Spaghetti all'Amatriciana

I still had some of that lovely guanciale (pork jowl) left over from my trip to the farmers market and decided to use it in one of the most traditional and well-known Roman dishes: pasta all'Amatriciana.
Before I started writing , I did some research and found out several things I was not aware of:

1. Amatriciana is not traditionally a Roman recipe. It originates from Amatrice, a mountain town in the province of Rieti, and was brought to Rome by its shepherds who used to move their sheep, goats and cows to the pastures around Rome in the winter and sold their products in the markets of the city.
2. Originally the sauce was called Gricia, or griscia, apparently from Grisciano, the name of a village near Amatrice. It is an ancient recipe, prepared long before tomatoes were brought to the Old World from America, and it is still made today.
3. The original recipe for Amatriciana does not include onions. Who knew? I have always made it with onions. If you want to be true to its origins, however, do not use any.

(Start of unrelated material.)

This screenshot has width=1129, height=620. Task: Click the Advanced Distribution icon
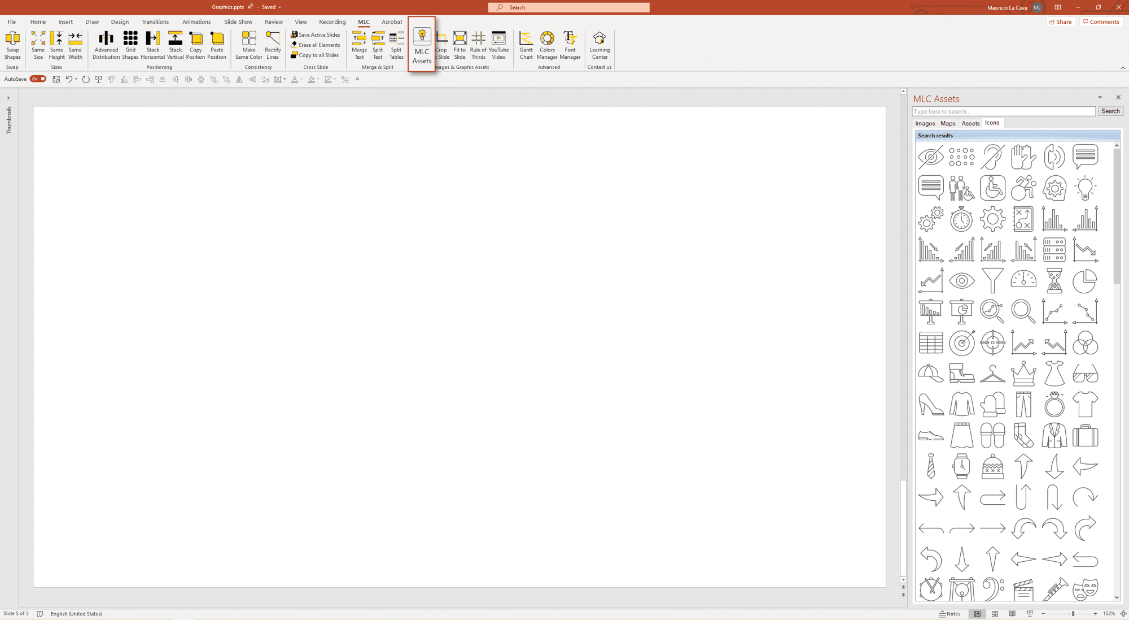(x=106, y=45)
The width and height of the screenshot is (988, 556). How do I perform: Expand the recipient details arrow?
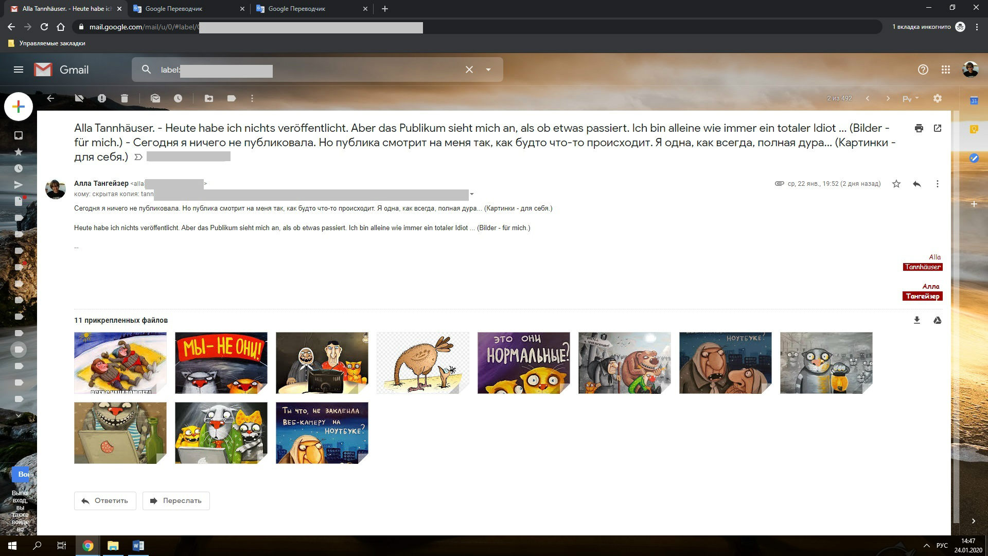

Ingredients (for 4 people):
100gr. guanciale cut into strips
1 cup/can tomato sauce (or approx. 4 tomatoes)
1 onion
1 chilli pepper or pepper or both
olive oil
75 gr. grated pecorino romano cheese (psst. if you don't have any, you can use parmesan instead, but don't tell your Roman friends!)
400gr. spaghetti (Romans use bucatini, but it seems spaghetti is the original pasta)

Bring a large pot of water to a boil. Grossly chop up an onion and cut the guanciale into strips. Put some olive oil into a large pan and start sweating the onions with the chili pepper. When they have softened, add in the guanciale and cook until it starts turning golden. It should however not become crunchy in texture. Add in the fresh tomato chunks or sauce. In the meantime, cook the pasta. When it is ready, drain it and mix it into the sauce, adding plenty of pecorino cheese. If you are preparing individual plates, sprinkle over more pecorino and freshly ground black pepper before serving.


  1. Hi, just wanted to add that nowadays in traditional Roman restaurants they still make the distinction between Pasta all'Amatriciana and Pasta alla Griscia . One with tomato sauce and one without. Y

  2. That is what I meant in point 2, perhaps it wasn't clear. Thanks!

  3. Really enjoy knowing the "facts"! This is a dish that gets tossed around in the States all the time, usually with bacon... I luv having an Italian source I can go to! Dish sounds yummy - perfect ingredients give a simple and perfect dish!

  4. Very interesting facts about it! I had heard of Amatriciana but not Griscia! :)

  5. UrMomCooks - Glad to be able to give info on Italian culture, I myself learn so many new things all the time. There is such a tradition in this country and it varies incredibly no only from region to region, but from town to town.
    Lorraine - If you ever come to Italy, be sure to try Gricia/Griscia! It is delicious!

  6. I would love to get my hands on some guaciale! I'm based in New York so I had to write a recipe with bacon instead but I am sure that it isn't quite the same as the real thing. I did manage to find bucatini with its' interesting shape though. Loving the twists on recipe from around the world.